Try it
Among the lines of the listing below, retype exactly those from the one containing "Instruction: Click the" through the one containing "The width and", both included. Do not include pictures.

Working data
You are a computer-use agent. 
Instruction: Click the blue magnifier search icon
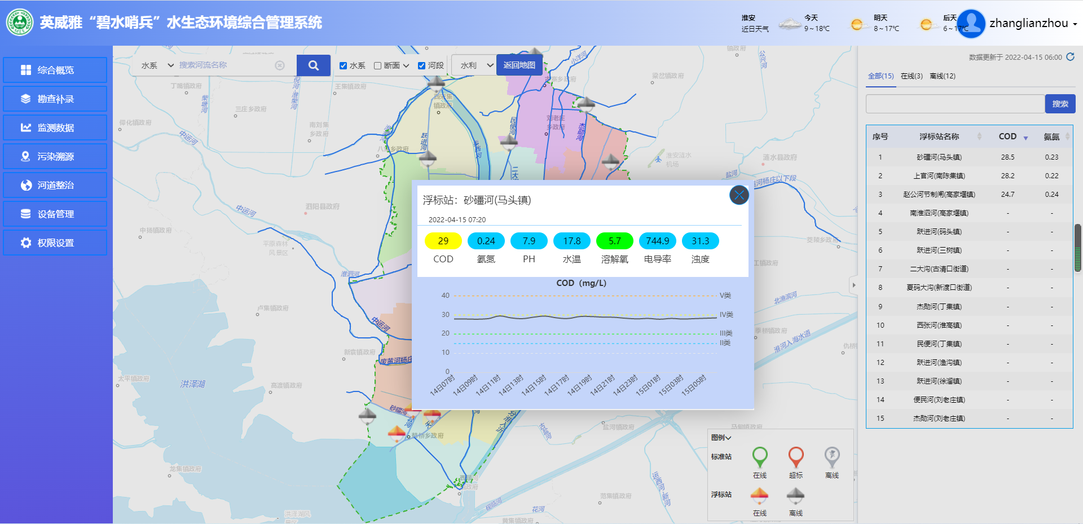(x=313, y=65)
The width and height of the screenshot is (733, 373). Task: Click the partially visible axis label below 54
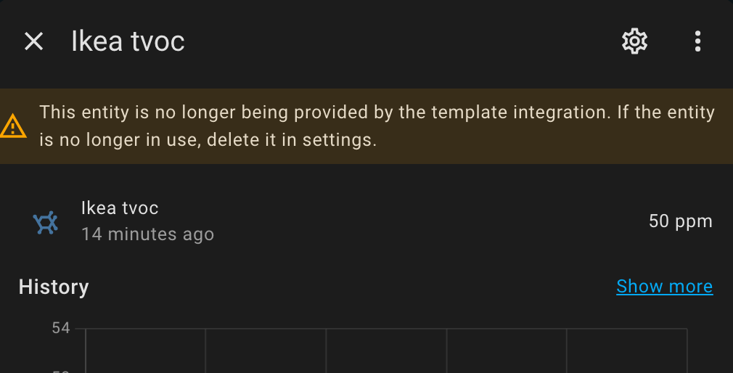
--
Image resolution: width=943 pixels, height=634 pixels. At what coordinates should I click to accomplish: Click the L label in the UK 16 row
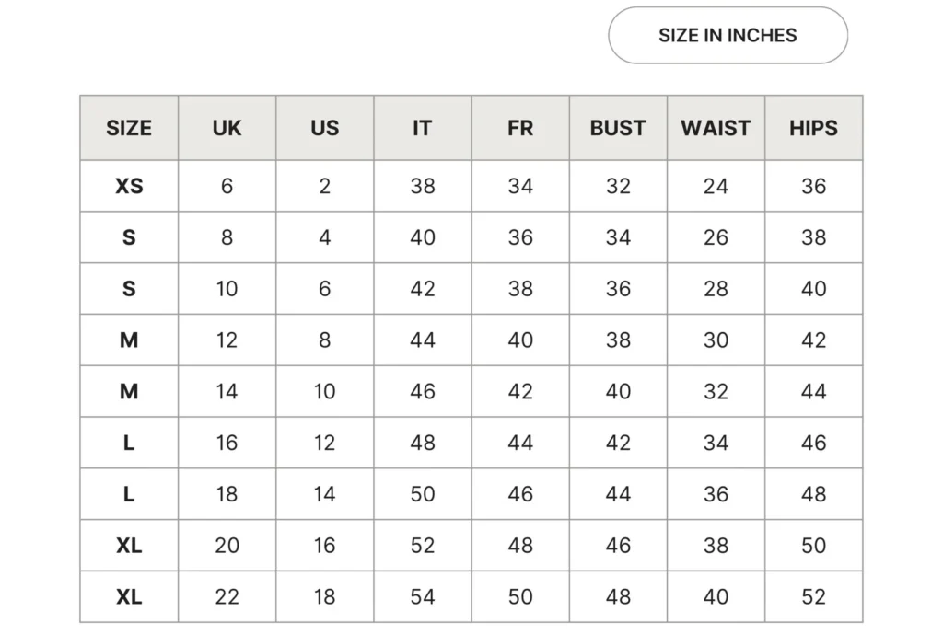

Task response
Instruction: Click the blue magnifier search icon
(x=313, y=65)
The width and height of the screenshot is (733, 373). Task: Click the partially visible axis label below 54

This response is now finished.